An AI-powered job search platform that treats your job search like a product problem.
🔗 Prototype demo: myjobcopilot.lovable.app
⚠️ Note: This is a product prototype built to explore UX, information architecture, and AI-integrated workflows. Authentication and live data persistence are not yet implemented. The demo showcases the product vision and design — not a production-ready system.
Job searching is a high-stakes, multi-threaded operation — and most people manage it with a spreadsheet and good intentions. Between tracking applications, tailoring resumes for ATS systems, preparing for three different interview formats, and knowing who in your network to activate, the operational overhead is enormous.
I built Job Copilot during my own job search after leaving Walmart.
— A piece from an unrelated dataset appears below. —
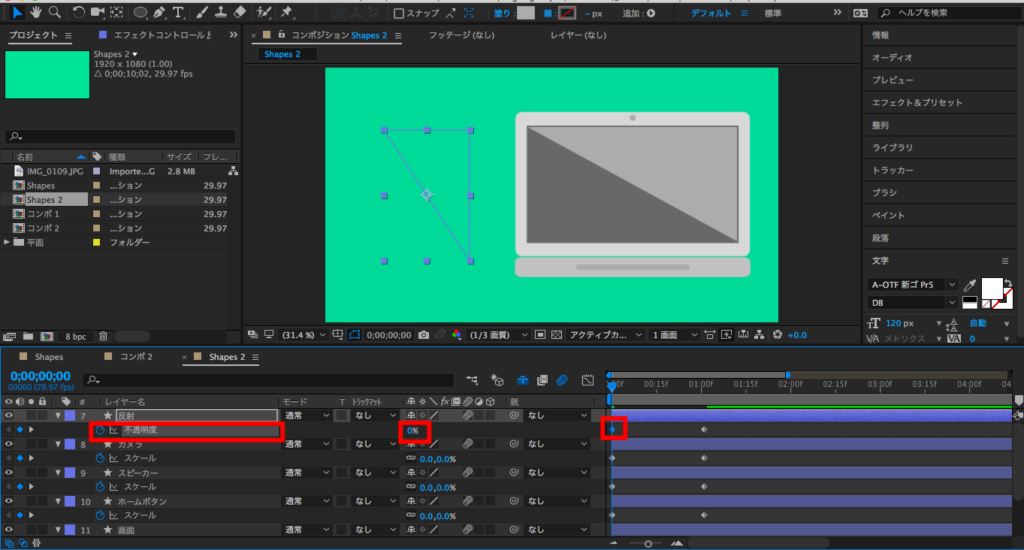Click the snapshot camera icon below the viewer

425,334
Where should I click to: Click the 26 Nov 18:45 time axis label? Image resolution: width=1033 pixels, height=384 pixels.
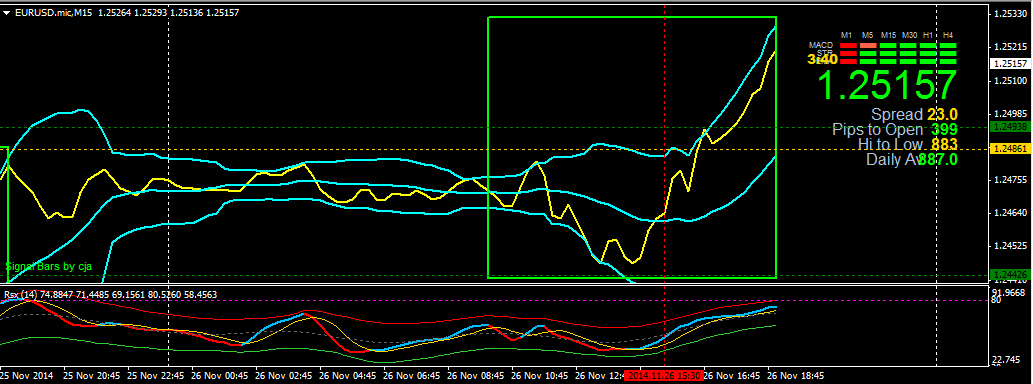[x=795, y=375]
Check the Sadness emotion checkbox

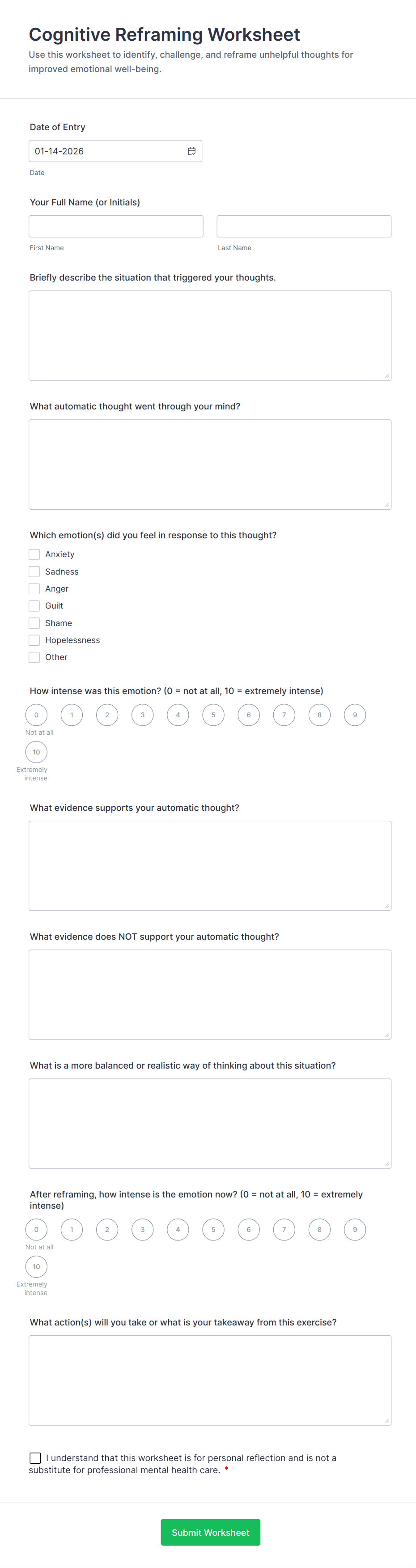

I wanted to apply the same systems thinking I'd used to build enterprise platforms — unified data, clear feedback loops, actionable signals — to the job search itself. One place. One source of truth. AI handling the repetitive analysis so I could focus on actual preparation and real conversations.
A real-time command center for your entire job search pipeline. Tracks:
- ATS Success Rate — how well your resume passes automated screening
- Interview Conversion Rate — first-round rate from applications submitted
- Offer Rate — full-loop conversion
- Median Response Time — how long companies are taking to respond
- Job Match Analysis — profile match % across target companies, visualized
- Job Search Readiness Score — composite score across resume, network, and interview prep
- Upload a master resume as your base
- Get scored across Keywords, Format, and Content Quality
- ATS optimization tab surfaces gaps before you apply
- Template library for tailoring to specific roles
- Matched job listings ranked by profile fit (Skills, Experience, Location)
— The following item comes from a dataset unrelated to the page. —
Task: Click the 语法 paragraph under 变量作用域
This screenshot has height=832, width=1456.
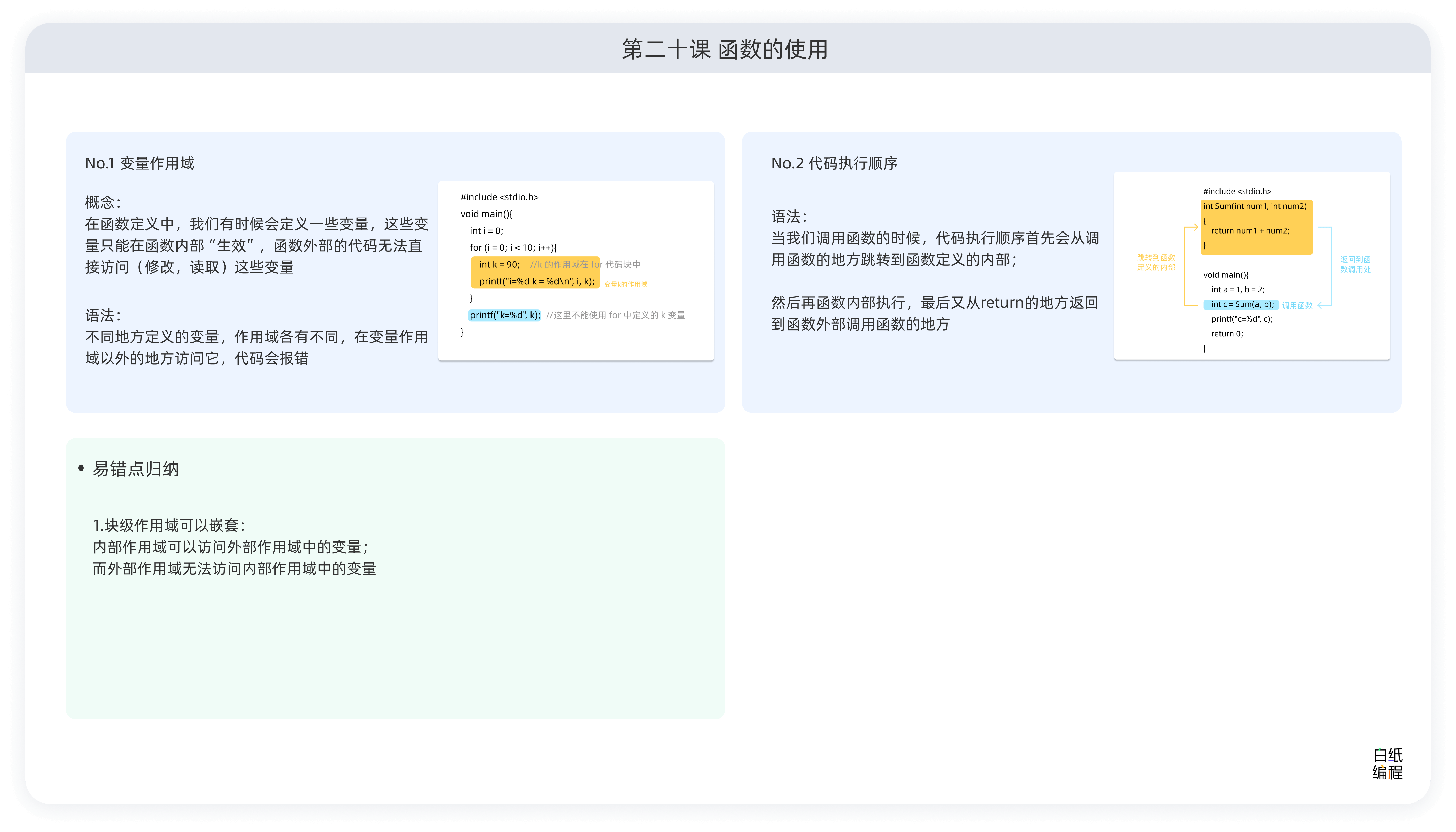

- Average match rate across tracked opportunities
- One-click job tracking directly from the opportunity view
- Search and filter by company, role, or keywords
Three interview formats, each with structured guidance:
- Behavioral — STAR framework with practice questions by category (Leadership, Decision Making, etc.)
- Product Sense — Product thinking and design questions
- Product Analytical — Metrics, experimentation, and data questions
- Track past connections by role and company
- Identify PM connections relevant to target companies
- "Who to Connect" recommendations based on target roles
- Direct messaging prompts to reactivate dormant relationships
This project was as much an exercise in AI-native product design as it was a personal tool. A few things stood out:
The dashboard is the hardest screen to design. It's tempting to show everything. The real PM decision is choosing which 4 numbers matter most and building the information hierarchy around them. ATS score, interview conversion, offer rate, and response time ended up being the right four — they map to the actual funnel.
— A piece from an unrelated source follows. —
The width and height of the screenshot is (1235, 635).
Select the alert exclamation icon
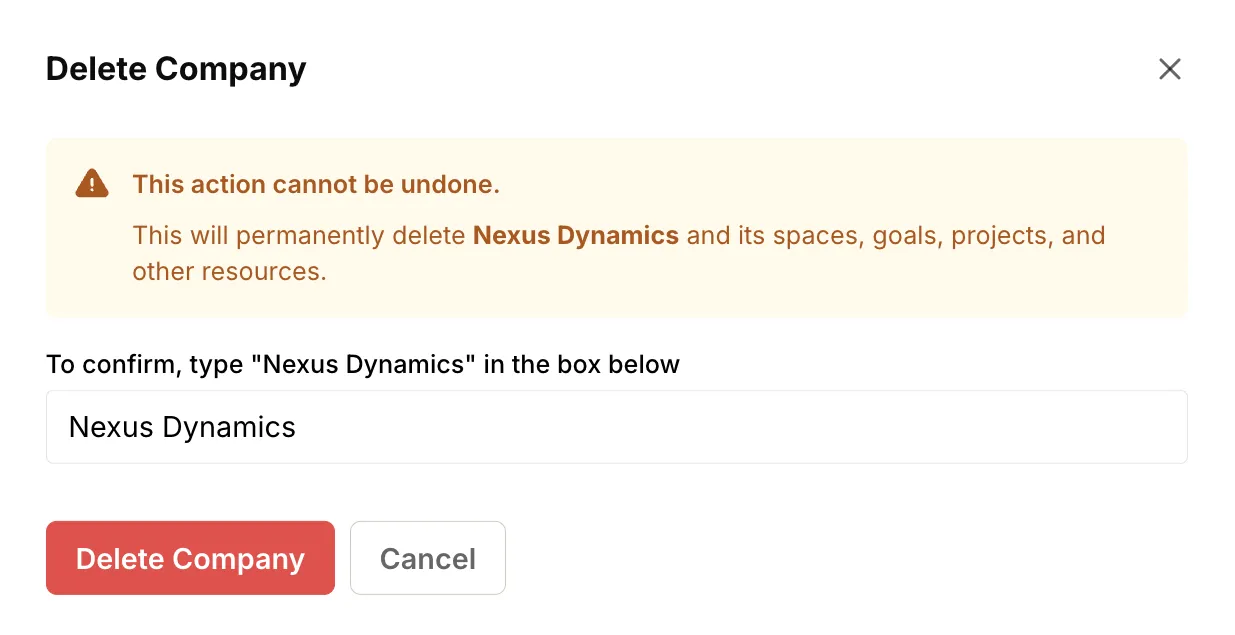coord(91,183)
Prompt design is product design. The quality of AI-generated interview questions and resume feedback depended entirely on how well the inputs were structured. Poorly framed prompts produced generic outputs. This is just UX with different primitives — the same discipline applies.
Scope is a feature. The first version tried to automate too much. Cutting back to focus on the core tracking, scoring, and prep loop made the product significantly more usable. The Settings module is deliberately staged for a later version.
People don't want a tool — they want confidence. The Job Search Readiness score (78% overall, broken down by Resume/Network/Interview Prep) wasn't a technical decision. It was a product decision to give users a single number they could act on, rather than a list of tasks to complete.
Built with Lovable, React, TypeScript, Supabase, Tailwind CSS, and shadcn-ui.
Designed, prompted, and iterated by a product manager — not an engineer.
Prototype — UI and product architecture complete. Authentication and live data persistence are in progress. Built to validate the product concept and demonstrate AI-native PM workflow thinking.
Enterprise PM with 8+ years at Walmart and Meta, specializing in large-scale platform modernization, data architecture, and AI-integrated product design. This project is part of a deliberate transition into AI-native product development.